Adriano réfléchissait, la tête dans les nuages. Maman trouvait qu’il avait compris, mais lui-même ne savait pas si l’idée qu’il se faisait du coronavirus était vraiment exacte. La même nuit, lorsqu’il jouait au catch avec papa dans la véranda, ce dernier le souleva brusquement en lui disant de regarder vers le ciel noir :

« – Tu vois ce qui s’envole là-bas ? C’est une étoile filante ! Et quand elle passe, tu peux formuler un vœu pour être exaucé. Dépêche-toi, quel est ton vœu ? »

Adriano parla fort en regardant vers là-haut :

« – Mon vœu, c’est que le coronavirus reste avec nous longtemps ! Vive le coronavirus ! »
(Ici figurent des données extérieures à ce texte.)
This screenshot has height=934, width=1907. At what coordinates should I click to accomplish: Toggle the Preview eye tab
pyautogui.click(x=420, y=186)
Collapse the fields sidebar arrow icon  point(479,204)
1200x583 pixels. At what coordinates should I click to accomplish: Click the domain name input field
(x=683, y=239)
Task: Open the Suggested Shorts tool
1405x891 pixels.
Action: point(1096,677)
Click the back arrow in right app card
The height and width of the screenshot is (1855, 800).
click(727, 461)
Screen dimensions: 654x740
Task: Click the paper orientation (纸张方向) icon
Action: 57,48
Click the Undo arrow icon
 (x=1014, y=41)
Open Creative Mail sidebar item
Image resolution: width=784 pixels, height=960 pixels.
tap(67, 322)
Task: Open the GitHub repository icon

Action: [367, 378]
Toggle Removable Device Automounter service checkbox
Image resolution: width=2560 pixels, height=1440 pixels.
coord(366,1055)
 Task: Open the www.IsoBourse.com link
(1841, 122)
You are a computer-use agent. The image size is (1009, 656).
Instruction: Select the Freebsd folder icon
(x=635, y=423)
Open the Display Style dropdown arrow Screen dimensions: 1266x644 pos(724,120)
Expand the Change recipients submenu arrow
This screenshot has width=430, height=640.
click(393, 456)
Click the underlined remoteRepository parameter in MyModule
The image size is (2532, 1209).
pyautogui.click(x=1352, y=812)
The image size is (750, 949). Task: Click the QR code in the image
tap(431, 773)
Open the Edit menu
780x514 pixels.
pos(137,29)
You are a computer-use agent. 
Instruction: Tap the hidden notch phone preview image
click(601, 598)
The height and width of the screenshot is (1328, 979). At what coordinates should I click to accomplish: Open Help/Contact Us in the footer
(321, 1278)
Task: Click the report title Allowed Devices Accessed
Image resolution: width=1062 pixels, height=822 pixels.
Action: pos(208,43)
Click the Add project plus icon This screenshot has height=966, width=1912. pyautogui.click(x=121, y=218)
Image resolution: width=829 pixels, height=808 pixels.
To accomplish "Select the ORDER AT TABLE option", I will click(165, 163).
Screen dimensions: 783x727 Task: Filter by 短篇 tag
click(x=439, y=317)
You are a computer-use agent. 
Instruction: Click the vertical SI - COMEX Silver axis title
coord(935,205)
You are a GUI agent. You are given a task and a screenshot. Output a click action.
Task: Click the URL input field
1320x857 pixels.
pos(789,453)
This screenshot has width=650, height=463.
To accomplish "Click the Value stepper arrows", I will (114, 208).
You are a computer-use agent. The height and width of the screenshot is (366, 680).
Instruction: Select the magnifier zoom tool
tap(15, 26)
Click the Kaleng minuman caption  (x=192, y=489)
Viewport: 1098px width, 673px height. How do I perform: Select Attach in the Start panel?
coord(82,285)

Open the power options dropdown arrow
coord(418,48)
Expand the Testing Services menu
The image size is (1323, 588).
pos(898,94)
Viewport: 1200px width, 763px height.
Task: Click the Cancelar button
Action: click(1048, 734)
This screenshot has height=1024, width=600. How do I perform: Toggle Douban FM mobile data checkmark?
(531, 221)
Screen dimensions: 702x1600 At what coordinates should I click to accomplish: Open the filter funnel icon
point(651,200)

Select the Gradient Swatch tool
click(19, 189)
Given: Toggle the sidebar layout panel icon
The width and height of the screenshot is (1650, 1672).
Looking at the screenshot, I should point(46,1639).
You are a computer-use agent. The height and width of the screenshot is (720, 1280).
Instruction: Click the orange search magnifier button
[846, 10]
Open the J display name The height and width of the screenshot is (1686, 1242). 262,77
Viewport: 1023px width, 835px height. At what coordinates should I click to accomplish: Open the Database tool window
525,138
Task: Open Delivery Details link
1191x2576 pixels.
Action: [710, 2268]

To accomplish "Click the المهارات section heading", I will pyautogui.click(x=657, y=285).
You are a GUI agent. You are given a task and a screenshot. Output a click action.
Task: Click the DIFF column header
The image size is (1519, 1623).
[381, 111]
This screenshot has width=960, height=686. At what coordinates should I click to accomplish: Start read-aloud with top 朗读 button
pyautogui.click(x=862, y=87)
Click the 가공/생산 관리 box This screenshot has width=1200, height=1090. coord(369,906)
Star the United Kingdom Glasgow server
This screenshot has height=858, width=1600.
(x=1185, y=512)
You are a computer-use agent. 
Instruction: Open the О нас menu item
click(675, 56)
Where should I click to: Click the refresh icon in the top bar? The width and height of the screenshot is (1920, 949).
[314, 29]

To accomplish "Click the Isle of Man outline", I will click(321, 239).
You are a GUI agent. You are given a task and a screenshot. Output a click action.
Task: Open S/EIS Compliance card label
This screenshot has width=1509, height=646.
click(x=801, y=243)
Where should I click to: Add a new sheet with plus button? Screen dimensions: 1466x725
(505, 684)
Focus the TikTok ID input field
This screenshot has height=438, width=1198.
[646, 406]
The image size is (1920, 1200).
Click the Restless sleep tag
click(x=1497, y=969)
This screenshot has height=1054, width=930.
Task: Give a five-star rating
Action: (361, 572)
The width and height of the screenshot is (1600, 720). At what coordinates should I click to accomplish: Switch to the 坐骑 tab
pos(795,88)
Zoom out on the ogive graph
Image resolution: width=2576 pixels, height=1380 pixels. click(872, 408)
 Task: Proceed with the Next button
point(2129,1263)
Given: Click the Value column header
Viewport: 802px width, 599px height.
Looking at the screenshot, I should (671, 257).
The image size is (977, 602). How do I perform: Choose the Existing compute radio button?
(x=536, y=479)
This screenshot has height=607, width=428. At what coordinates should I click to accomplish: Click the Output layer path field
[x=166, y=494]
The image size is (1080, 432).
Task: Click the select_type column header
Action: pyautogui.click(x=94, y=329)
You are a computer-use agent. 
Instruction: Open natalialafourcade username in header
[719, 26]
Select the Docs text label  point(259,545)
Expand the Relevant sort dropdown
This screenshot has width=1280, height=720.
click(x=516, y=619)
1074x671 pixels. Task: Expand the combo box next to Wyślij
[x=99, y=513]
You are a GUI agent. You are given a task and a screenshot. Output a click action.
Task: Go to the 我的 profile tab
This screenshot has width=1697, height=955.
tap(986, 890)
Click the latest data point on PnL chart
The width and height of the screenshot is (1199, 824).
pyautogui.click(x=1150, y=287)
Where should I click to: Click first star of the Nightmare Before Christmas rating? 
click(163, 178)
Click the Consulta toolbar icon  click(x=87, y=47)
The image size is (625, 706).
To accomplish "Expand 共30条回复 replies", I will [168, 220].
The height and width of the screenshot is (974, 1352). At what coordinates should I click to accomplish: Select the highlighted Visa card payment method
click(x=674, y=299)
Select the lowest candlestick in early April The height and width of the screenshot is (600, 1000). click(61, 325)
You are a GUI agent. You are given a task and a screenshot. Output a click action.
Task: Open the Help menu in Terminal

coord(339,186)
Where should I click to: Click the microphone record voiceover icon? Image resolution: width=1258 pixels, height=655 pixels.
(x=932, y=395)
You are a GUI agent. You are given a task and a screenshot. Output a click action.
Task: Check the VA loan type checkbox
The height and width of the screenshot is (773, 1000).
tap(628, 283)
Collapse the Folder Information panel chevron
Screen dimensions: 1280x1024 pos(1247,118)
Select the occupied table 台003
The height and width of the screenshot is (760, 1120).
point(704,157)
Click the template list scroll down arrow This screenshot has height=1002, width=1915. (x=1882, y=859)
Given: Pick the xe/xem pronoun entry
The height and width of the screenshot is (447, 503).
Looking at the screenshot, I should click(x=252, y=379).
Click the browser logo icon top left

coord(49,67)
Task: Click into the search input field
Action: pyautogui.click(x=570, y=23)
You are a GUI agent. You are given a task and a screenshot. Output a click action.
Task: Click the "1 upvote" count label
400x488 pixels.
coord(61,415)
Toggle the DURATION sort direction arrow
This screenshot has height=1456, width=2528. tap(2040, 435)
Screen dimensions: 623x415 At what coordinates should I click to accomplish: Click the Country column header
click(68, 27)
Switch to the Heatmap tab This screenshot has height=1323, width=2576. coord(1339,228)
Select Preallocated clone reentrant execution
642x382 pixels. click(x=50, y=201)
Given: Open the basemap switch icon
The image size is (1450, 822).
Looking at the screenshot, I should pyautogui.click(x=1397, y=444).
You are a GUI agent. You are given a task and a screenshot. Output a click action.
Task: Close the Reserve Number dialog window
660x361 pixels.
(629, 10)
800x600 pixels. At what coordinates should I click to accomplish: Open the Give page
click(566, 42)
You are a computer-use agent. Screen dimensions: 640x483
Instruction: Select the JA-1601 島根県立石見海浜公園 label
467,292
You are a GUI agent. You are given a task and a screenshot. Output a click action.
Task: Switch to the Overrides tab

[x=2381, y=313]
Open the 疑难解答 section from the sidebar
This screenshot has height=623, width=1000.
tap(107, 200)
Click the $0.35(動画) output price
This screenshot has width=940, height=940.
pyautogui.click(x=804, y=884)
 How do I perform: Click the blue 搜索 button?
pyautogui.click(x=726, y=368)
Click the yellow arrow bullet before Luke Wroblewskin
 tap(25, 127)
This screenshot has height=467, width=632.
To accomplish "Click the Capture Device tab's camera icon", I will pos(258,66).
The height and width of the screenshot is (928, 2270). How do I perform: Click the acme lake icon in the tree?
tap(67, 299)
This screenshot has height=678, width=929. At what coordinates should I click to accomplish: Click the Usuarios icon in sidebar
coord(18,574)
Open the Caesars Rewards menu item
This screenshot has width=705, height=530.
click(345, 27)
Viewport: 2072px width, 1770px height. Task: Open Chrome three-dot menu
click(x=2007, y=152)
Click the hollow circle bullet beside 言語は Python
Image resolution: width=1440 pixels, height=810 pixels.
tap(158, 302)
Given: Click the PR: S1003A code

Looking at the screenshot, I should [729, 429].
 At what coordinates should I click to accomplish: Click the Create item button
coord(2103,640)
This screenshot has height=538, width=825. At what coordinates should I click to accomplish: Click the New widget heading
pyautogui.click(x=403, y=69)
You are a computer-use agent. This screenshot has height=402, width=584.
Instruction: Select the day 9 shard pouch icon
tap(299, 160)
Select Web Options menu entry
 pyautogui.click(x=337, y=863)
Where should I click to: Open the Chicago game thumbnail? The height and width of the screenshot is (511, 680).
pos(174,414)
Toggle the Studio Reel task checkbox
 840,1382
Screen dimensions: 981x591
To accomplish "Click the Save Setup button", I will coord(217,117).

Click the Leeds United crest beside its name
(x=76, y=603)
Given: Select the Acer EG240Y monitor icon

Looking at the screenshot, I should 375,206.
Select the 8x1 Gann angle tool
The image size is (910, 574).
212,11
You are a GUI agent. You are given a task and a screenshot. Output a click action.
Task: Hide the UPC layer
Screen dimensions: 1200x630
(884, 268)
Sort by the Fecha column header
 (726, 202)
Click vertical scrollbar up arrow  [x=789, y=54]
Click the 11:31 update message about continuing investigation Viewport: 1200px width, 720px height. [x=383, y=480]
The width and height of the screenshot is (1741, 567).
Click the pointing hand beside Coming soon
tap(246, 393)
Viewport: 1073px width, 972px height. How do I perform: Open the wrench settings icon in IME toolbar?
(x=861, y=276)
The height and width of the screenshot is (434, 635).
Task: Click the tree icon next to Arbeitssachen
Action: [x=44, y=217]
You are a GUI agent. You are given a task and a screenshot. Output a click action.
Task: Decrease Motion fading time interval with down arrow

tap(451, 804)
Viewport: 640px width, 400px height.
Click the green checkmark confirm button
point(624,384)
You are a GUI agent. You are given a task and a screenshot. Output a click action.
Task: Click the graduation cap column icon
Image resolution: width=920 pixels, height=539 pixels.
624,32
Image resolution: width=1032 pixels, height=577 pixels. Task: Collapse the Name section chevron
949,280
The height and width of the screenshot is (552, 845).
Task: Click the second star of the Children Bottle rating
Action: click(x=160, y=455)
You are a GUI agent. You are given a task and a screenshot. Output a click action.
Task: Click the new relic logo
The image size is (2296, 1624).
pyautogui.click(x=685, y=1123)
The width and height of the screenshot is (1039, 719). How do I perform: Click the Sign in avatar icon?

Notymto regarda son fils sans vraiment rien comprendre :

« – Pourquoi tu fais un tel vœu de souhaiter que le coronavirus reste avec nous ?

– Parce que c’est la seule chose qui a réussi à amener mon papa dans cette maison en le gardant longtemps parmi nous, en confinement, en réclusion. Là où maman a échoué malgré ses interpellations, le coronavirus a réussi. Je suis si heureux quand mon papa est là alors je ne peux que dire ‘vive le coronavirus !' »

Un frisson traversa tout le corps de Notymto. Accroupi, le menton sur l’épaule d’Adriano, il serra fort son fils dans ses bras, les yeux embués de larmes. Devant lui se tenait Loren. Elle avait tout entendu et était aussi en pleurs.